Compositionality With Variation Reliably Emerges in Neural Networks
Henry Conklin, Kenny Smith
We re-evaluated how to look for compositional structure, in response to recent work claiming compositionality isn’t needed for generalization. While natural languages are compositional they’re also rich with variation – by introducing 4 explicit measures of variation, we showed that models reliably converge to compositional representations just with a degree of variation that skewed previous measures. We also showed that at the start of training variation correlates strongly with generalization – but that this effect goes away as representations become regular enough for the task. Converging to highly-variable representations is similar to what we see in human languages, and in a final set of experiments we show that model capacity, thought to condition variation in human language, has a similar conditioning effect with neural networks.
presented as a paper at the ICLR 2023 main conference
Anaphoric Structures Emerge Between Neural Networks
Nicholas Edwards*, Hannah Rohde, Henry Conklin*
Anaphors are ubiquitous in human language; structures like pronouns and ellipsis are present in virtually every language. This is in spite of the fact that they seem to introduce ambiguity – “they left a parcel for you” could refer to virtually anyone, and needs to be disambiguated by context. Many accounts of why anaphors exist are tied to efficiency: they enable brevity which lowers the effort of communicating. We show that anaphoric structures emerge between communicating neural networks whether or not there’s any pressure for efficiency, with efficiency pressures increasing the prevalence of anaphoric structures already present. Pointing to the relationship between semantics and pragmatics – rather than efficency – as a major causal factor.

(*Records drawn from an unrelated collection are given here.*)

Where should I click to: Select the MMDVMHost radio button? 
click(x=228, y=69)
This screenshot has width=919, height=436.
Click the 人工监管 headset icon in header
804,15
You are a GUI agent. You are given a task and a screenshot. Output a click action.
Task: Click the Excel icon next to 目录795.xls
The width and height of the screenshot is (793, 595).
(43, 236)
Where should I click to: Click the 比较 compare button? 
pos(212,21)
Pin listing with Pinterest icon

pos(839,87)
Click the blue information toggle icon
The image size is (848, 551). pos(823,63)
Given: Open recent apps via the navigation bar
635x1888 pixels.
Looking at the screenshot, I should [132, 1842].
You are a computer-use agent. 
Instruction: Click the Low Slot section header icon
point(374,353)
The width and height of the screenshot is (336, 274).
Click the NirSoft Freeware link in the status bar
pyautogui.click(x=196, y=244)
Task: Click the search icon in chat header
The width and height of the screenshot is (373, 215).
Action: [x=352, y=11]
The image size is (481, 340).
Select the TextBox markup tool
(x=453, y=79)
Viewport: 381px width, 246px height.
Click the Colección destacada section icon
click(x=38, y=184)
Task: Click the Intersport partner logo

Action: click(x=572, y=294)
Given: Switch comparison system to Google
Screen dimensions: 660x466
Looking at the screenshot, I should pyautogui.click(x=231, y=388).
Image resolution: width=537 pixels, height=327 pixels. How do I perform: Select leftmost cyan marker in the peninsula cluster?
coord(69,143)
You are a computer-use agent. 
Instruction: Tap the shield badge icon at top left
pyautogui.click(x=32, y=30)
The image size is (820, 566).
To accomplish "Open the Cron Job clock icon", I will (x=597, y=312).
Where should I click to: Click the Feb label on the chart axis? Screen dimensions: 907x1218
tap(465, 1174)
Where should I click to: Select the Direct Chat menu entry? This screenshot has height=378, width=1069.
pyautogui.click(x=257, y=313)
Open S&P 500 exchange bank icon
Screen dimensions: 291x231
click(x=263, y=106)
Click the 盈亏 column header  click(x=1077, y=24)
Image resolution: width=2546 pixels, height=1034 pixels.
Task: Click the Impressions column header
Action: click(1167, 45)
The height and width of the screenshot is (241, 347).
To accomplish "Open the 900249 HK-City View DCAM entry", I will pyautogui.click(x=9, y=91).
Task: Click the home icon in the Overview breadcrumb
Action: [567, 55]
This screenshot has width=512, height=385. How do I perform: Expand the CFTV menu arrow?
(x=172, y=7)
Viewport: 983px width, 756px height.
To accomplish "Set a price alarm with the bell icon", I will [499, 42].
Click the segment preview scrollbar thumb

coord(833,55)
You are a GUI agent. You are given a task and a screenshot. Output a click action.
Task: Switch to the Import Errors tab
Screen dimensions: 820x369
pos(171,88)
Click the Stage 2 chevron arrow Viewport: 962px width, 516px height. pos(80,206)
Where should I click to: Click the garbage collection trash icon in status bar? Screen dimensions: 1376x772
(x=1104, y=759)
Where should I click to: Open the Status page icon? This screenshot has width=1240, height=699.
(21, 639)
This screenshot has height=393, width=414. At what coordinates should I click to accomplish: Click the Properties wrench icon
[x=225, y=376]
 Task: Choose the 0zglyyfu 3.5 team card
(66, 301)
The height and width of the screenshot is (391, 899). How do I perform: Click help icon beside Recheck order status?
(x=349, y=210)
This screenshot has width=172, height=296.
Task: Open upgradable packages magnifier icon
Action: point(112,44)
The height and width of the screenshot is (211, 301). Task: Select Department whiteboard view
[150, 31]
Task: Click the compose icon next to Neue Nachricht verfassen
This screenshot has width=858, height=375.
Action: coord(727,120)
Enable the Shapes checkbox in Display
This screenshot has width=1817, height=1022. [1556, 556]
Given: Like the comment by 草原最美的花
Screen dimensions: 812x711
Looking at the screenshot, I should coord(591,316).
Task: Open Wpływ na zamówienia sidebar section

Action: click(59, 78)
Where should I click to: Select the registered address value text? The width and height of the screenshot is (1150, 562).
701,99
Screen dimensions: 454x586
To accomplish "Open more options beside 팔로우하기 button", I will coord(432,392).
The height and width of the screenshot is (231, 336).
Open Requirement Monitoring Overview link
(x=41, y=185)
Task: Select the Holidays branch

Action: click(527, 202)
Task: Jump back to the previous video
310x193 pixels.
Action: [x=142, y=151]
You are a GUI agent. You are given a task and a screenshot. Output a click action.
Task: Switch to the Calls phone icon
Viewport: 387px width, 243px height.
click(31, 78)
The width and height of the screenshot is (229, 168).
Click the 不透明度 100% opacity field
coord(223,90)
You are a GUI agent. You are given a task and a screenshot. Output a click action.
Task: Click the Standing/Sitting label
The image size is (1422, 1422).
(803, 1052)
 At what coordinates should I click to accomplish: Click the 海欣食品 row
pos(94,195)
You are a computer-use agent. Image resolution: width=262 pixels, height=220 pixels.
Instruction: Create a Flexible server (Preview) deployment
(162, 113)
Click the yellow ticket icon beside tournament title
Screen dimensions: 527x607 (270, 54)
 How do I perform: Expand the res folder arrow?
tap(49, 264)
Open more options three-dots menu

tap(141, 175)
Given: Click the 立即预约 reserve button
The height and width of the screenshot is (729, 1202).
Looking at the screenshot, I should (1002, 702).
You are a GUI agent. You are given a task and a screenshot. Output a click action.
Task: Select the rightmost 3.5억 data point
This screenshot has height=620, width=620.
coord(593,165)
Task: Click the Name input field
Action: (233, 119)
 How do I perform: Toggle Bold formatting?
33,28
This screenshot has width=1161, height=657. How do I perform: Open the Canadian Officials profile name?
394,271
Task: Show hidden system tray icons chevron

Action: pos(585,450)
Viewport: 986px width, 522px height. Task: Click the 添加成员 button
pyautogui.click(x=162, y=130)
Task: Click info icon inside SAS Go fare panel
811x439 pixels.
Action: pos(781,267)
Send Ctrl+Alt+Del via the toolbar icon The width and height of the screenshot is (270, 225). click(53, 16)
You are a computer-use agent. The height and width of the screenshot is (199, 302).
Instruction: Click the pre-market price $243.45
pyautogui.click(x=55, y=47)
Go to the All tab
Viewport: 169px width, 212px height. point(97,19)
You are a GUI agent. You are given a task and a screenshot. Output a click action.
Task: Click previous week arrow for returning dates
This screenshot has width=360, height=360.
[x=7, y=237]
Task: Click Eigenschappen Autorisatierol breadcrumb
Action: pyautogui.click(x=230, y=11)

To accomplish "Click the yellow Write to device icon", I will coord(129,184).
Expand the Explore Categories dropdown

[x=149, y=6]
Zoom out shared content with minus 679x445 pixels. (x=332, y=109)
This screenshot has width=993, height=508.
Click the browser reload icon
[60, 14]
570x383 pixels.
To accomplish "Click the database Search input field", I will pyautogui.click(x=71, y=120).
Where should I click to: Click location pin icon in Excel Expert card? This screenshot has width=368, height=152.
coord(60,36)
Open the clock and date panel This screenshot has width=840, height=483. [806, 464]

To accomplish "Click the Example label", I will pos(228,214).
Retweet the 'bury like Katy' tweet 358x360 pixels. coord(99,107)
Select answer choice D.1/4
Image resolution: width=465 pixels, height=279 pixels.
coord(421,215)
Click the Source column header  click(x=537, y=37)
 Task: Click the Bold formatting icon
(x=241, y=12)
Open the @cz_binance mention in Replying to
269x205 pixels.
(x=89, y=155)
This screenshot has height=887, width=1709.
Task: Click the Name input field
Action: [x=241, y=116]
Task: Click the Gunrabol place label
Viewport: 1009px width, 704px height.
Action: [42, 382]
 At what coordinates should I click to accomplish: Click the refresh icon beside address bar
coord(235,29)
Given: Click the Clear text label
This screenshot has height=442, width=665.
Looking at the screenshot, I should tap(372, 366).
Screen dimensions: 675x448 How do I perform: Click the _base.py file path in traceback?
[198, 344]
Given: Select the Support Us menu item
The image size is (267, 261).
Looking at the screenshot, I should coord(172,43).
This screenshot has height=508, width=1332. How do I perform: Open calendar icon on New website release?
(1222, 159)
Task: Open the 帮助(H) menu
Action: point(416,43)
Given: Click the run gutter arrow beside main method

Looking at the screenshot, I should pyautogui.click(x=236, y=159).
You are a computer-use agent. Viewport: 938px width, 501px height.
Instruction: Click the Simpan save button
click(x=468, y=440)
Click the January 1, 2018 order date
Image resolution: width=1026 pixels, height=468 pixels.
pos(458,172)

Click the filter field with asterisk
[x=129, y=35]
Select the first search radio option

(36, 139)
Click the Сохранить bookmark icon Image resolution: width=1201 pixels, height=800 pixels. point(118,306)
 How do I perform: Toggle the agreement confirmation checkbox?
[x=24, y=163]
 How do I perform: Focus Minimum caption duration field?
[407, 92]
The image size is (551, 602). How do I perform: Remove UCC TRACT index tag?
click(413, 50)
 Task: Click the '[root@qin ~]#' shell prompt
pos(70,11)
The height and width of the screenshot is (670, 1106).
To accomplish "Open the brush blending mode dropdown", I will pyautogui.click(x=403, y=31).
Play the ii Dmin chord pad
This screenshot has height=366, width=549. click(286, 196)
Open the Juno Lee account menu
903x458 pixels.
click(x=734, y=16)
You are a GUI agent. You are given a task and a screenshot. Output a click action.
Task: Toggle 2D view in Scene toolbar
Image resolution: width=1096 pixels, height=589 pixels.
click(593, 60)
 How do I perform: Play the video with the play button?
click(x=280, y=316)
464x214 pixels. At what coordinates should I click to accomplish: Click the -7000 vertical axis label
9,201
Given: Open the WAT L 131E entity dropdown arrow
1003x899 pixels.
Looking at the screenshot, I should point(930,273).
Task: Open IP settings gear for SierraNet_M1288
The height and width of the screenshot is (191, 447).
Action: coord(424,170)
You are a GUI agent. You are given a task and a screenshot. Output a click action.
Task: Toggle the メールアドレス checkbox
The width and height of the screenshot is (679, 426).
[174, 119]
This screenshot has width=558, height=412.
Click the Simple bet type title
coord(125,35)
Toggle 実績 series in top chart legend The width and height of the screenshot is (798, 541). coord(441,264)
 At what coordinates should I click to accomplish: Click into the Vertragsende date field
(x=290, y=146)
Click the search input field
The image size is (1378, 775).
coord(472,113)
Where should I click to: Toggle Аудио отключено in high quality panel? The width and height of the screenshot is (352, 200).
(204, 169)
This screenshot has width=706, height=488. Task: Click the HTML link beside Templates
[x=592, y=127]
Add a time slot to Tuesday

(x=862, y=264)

accepted as a paper at Cogsci 2023
Meta-Learning to Compositionally Generalize
Henry Conklin*, Bailin Wang*, Kenny Smith, Ivan Titov
We looked at how to use meta-learning to introduce biases during training that help neural models to generalize out-of-distribution. Using this technique we inhibited models’ memory analogously to humans resulting in substantial improvement on compositional generalization tasks. This aligns with work in cognitive science that ties humans’ remarkable ability to generalize, in part, to our limited memory: if we can’t remember everything we’ve seen before we need a more compact system for representing information. Compositionality, where we break things into a small set of reusable pieces, seems to be the result. This parallel between how we generalize and what helps a model points to the importance of domain-general constraints – like limited memory – in developing human-like models.